# Dogs won't stop playing!



## iBaman

How do you keep your dogs from playing ALL the time??? We can take Sheldon for a 3 mile run, and he'll STILL play with other dogs like he just woke up! Now that we have Lola in the house, I'm going to go crazy if they play ALL the time...how do I let them know ENOUGH is ENOUGH!!?


----------



## qbchottu

I trained mine with "enough". When I say enough, they knock it off and go to nap or play alone. 

Initially I had to crate when I wanted them to stop. Another thing you can do is take away toys that encourage play. Separating with doggie doors is another idea.


----------



## Lilie

With the new puppy in the house, who wants to play 24/7, I have to crate him when my other dogs (or me) have had enough. I'll say 'enough' and give him the chance to back down first. He's still young and doesn't get it. Normally when I say 'enough' he thinks that means I'm fair game. So it's in the crate with him. 

Note: this is AFTER I've taken them out for their exercise in which case the other dogs come back panting and wanting to rest. Sometimes I think all I've done was charged the puppy's batteries!


----------



## iBaman

Haha, they don't play with toys, they just rough house. I finally put Lola away, and Sheldon is out. Later, I'll bring Lola out and put Sheldon away. If the wind will stop blowing, I'll take them and let them run to their hearts content, but it's super windy right now. =[


----------



## kiya

I don't allow ruff play in the house. When Lakota was a baby she would always be playing with Kiya, at first it was cute but not when she got bigger. So I started discouraging that kind of play and gave her chewies, stuffies or the ball. It didn't take much for her to get it.


----------



## iBaman

I wouldn't mind the rough housing, cause they're not super rough...but my venus fly traps aren't in the greatest of areas right now, and I'm afraid they're going to knock them over. phew. Dogs be crazy, yo!


----------



## shaner

Like others said, use commands and/or crate time, but that can't be a substitute for real exercise and real mental stimulation. A 3 mile run is nothing for a GSD, especially if it's flat ground. That alone won't tire out a GSD. Try a much longer run, but go hiking on uneven ground, perhaps swimming (not in the winter obviously), then come home play a bit of fetch in the yard, then go inside and engage them mentally. After that, if they're still play fighting, that's when a command and crate should be used to stop them. 

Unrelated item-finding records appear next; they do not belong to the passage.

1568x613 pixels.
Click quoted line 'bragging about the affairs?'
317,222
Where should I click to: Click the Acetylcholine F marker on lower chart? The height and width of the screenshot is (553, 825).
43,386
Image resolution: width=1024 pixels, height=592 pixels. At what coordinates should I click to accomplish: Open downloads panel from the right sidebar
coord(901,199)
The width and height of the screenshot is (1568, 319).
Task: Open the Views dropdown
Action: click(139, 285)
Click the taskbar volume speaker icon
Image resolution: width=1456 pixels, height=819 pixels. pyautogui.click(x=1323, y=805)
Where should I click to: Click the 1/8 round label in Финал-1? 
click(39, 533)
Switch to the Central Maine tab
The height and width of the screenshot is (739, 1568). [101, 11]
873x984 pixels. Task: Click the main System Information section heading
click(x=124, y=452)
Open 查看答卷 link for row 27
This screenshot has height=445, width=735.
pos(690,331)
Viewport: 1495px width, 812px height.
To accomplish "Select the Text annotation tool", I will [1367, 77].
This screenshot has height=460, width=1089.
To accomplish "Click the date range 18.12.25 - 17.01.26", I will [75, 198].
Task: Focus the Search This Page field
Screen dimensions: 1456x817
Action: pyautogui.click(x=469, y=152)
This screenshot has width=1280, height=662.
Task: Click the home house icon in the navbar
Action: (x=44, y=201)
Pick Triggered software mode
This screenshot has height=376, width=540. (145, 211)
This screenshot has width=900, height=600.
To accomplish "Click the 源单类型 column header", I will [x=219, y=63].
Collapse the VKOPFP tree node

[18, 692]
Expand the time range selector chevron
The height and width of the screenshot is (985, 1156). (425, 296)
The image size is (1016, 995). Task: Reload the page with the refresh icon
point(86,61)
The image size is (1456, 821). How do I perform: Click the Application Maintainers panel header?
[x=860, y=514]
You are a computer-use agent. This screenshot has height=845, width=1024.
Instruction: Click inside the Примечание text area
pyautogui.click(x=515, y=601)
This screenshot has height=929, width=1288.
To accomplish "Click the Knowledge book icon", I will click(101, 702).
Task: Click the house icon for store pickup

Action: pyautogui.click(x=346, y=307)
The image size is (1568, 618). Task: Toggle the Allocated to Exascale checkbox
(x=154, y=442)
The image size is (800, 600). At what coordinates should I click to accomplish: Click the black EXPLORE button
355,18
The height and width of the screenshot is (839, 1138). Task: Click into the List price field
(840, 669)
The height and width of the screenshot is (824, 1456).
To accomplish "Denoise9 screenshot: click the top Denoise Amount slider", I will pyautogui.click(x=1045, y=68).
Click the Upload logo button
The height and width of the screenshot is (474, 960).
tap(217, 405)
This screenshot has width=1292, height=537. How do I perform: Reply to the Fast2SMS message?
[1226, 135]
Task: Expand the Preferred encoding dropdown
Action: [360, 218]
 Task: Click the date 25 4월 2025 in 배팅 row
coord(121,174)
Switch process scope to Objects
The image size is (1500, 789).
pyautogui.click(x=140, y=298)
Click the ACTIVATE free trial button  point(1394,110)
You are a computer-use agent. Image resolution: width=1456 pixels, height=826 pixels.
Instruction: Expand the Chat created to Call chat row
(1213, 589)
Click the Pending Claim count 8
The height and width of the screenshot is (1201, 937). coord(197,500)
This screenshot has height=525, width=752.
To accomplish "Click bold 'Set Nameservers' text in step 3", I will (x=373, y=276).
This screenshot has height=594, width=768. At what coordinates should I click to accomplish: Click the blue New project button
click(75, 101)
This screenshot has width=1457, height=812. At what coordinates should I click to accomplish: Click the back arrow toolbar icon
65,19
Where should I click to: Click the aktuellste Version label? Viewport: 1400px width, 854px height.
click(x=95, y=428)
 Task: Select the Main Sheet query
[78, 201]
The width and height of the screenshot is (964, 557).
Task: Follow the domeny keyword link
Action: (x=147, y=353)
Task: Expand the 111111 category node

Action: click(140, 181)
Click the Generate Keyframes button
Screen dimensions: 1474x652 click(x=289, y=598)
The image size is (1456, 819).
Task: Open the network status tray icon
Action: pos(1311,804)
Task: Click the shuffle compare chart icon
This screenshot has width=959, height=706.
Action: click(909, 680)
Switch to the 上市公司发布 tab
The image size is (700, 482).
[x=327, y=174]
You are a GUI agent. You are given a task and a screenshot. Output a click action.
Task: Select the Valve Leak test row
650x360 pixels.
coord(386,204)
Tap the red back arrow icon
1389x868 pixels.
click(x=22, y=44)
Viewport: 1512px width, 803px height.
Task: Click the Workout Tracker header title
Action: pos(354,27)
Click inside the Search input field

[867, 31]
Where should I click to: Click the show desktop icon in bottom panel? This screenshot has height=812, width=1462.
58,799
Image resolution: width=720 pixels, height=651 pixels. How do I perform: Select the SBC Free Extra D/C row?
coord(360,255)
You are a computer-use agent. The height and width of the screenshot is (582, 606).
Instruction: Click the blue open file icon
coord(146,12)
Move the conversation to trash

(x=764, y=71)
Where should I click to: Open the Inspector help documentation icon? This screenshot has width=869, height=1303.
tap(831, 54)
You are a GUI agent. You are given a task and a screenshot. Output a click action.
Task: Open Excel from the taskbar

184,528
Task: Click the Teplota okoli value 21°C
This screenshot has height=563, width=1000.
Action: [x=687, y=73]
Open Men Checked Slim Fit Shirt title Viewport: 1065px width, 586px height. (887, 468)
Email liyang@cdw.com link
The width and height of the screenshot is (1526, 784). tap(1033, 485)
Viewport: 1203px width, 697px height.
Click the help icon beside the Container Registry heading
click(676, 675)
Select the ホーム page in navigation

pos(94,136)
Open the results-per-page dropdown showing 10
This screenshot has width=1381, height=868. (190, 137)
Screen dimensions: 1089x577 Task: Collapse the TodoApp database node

I personally let my dogs play fight in the house most of the time, although sometimes I make them relax.


----------



## DJEtzel

Is one of the dogs new?


----------



## iBaman

3 miles at 9 months old, and it's super hilly. it's a nature trail. can't hike right now, too muddy, and he does get fetch time and training time. it's not that he's not worn out. he just has oodles of energy


----------



## iBaman

Yeah, Lola is new. But he's like this with my parents dogs, and he sees them all the time


----------



## DJEtzel

I've found that any "new" dog is a novelty... Frag and Bailey both usually take three weeks or so of the dog being there all the time to calm down and stop playing... When we visit dogs they've known forever, it's the same.. new novelty. I use the bedtime command to calm them down in the house and just wait it out. We have a new puppy so we're going through this right now..


----------



## TrickyShepherd

...we have the same problem here with Z, and Duke is getting to be just as bad.

I make sure they are mentally and physically tired... and at that point, if they don't stop, they are given 1 chance to stop before they are kenneled for a bit. I tell them "Enough!"... if they don't stop... kennel.

I don't mind the dogs playing quietly in the house together, but I absolutely will not have 2 large dogs running around my house knocking stuff over in their wake. It's not allowed here. Indoors is for peace and quiet... outdoors is where they can run, play, jump around and be complete idiots.

....it's still a work in progress.... and we've had Duke for a month.  Good luck with your two. If you find anything that works really well, shoot me a PM with it! lol! I could also use help around here!!


----------



## BlackGSD

I also don't allow playing (with eachother) in the house. Roughhousing is for OUTSIDE. Mine learn as baby puppies that they don't need to act like wild animals indoors. They are encouraged to play with their toys instead.


----------